*This chapter describes pipelines, trainable operations on data.*

- 11.1. Introduction
- 11.1.1. Execution on new data
- 11.1.2. Accessing pipeline steps
- 11.1.3. Displaying pipeline details
- 11.1.4. Untrained pipelines

# 11.1. Introduction ↩

In perClass, processing or transformation of data is described using the concept of a pipeline. Let us take, as an example, training of a linear classifier:

**>> load fruit**
**>> a**
'Fruit set' 260 by 2 sddata, 3 classes: 'apple'(100) 'banana'(100) 'stone'(60)
**>> p=**`sdlinear`

(a)
sequential pipeline 2x1 'Gaussian model+Normalization+Decision'
1 Gaussian model 2x3 single cov.mat.
2 Normalization 3x3
3 Decision 3x1 weighting, 3 classes

The object `p`

is a pipeline comprised of three stages. The first one is a
Gaussian model computed in the input 2D feature space. The model describes
three classes ('apple','banana' and 'stone') and, therefore, provides three
corresponding outputs (probability densities). The second stage is a
normalization turning the density into posterior. Finally, the third stage
converts the posteriors in a decision providing a single integer output.

Pipelines in perClass are not limited to classification. They describe all types of data processing, including data scaling, feature extraction and selection.

## 11.1.1. Execution on new data ↩

The pipeline `p`

may be applied to any data set with two features using the
multiplication operator `*`

:

**>> data=sddata(data)**
5 by 2 sddata, class: 'unknown'
**>> out=data*p**
sdlab with 5 entries, 2 groups: 'apple'(3) 'stone'(2)

Output of our pipeline is an `sdlab`

object with classifier decisions. In
perClass 4, all classifiers produce decisions by default.

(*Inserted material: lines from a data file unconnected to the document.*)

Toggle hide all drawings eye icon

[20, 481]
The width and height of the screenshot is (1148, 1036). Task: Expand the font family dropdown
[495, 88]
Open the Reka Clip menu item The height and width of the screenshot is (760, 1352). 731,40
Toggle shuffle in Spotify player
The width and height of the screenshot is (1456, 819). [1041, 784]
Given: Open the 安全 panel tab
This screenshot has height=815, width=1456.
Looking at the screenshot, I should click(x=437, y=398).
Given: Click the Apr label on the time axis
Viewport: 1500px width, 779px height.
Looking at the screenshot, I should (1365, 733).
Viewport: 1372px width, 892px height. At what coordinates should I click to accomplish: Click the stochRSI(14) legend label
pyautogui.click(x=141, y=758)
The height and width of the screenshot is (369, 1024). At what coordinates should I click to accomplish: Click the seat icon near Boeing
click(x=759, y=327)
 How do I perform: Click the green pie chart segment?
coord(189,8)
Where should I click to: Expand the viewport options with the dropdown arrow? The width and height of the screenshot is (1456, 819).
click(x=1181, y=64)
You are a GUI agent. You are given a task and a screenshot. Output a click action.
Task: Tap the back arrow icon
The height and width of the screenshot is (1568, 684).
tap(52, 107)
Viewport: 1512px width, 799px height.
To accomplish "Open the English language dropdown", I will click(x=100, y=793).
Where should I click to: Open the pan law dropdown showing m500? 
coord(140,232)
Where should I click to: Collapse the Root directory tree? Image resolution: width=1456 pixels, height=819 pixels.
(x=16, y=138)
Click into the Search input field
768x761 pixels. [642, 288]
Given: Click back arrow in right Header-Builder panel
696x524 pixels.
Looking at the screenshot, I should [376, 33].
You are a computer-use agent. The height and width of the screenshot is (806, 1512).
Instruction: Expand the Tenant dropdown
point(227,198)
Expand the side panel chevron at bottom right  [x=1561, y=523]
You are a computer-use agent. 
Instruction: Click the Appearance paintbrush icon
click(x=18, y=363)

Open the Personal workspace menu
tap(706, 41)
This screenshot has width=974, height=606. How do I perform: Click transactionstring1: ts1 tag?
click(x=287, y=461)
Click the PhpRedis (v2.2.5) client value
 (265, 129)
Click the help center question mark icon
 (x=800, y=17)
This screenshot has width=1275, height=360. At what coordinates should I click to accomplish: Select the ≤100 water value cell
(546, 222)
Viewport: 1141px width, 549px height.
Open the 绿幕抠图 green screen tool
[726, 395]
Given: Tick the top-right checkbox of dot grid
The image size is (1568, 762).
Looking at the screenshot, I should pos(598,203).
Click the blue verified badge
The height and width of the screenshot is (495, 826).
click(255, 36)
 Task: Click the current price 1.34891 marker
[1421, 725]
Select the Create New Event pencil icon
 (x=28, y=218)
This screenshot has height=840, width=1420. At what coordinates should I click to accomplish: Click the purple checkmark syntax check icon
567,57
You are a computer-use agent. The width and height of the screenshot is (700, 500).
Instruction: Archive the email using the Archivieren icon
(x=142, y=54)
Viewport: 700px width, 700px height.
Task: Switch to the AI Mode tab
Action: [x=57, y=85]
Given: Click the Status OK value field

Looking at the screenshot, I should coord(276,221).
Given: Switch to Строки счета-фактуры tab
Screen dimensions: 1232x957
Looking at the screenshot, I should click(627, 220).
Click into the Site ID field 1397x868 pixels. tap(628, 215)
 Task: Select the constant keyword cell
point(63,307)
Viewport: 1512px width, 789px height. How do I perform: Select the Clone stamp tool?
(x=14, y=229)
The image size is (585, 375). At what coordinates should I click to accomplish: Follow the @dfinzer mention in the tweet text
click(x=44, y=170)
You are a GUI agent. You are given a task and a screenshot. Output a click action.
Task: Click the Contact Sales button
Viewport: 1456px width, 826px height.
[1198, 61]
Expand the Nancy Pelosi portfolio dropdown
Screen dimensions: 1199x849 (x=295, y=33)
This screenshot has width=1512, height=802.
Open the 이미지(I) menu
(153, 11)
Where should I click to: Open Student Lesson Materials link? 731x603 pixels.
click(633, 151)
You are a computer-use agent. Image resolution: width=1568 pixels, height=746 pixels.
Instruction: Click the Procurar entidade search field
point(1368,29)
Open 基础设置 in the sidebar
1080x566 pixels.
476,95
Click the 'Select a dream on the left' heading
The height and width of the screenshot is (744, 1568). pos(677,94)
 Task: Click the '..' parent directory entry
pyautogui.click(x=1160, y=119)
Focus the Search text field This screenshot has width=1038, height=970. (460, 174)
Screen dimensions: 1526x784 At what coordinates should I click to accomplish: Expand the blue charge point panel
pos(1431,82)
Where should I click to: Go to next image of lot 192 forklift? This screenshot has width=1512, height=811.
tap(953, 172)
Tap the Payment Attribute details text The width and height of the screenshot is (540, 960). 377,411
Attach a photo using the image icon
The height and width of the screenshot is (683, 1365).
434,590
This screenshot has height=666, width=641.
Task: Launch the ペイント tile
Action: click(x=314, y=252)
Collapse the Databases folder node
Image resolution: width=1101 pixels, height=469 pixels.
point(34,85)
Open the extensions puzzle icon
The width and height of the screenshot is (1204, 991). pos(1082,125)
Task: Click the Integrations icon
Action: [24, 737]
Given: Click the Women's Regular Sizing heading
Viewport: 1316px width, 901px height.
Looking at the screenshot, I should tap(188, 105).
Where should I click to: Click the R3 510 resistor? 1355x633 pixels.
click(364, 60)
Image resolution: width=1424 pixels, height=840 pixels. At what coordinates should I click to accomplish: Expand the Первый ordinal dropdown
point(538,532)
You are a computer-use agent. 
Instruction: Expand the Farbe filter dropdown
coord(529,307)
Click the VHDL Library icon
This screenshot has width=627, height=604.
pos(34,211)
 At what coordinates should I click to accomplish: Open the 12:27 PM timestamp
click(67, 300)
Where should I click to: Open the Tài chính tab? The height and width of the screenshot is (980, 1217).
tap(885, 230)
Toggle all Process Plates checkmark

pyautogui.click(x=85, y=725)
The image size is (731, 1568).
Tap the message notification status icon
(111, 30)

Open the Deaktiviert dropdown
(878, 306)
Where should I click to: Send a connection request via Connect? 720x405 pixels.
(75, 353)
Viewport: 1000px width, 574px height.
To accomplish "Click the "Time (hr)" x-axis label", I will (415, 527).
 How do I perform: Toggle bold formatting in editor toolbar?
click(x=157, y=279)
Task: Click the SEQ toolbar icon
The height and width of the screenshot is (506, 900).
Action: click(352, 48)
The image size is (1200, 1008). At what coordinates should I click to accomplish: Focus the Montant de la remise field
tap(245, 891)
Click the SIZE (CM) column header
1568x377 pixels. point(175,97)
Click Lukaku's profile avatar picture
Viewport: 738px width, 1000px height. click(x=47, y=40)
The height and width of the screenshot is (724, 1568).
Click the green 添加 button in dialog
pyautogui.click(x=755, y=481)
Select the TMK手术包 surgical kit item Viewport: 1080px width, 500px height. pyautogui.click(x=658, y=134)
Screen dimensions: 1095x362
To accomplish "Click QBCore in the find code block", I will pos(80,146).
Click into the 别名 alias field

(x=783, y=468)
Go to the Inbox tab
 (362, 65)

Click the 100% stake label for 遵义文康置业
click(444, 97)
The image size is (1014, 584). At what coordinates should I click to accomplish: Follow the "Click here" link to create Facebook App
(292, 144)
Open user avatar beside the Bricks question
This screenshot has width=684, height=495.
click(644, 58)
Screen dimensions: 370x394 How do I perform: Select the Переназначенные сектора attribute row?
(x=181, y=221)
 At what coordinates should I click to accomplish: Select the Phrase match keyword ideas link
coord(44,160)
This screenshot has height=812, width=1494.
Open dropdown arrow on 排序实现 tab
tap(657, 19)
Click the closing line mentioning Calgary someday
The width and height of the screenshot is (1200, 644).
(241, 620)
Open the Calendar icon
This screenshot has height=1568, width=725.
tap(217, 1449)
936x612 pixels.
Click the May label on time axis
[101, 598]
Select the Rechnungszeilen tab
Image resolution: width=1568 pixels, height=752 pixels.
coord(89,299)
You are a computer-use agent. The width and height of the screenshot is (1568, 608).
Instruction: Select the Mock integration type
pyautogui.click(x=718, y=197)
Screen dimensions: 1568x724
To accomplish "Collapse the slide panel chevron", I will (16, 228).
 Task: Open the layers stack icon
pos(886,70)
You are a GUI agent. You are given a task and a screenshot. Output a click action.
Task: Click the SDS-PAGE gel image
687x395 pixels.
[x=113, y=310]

The pipeline execution is an analogy of a matrix multiplication. Our
pipeline `p`

acts as a matrix with two rows ( feature inputs) and one
output (decision).

The multiplication operator is only syntactic sugar, the real work is done
by `sdexe`

function:

**>> **`sdexe`

(p,data)
sdlab with 5 entries, 2 groups: 'apple'(3) 'stone'(2)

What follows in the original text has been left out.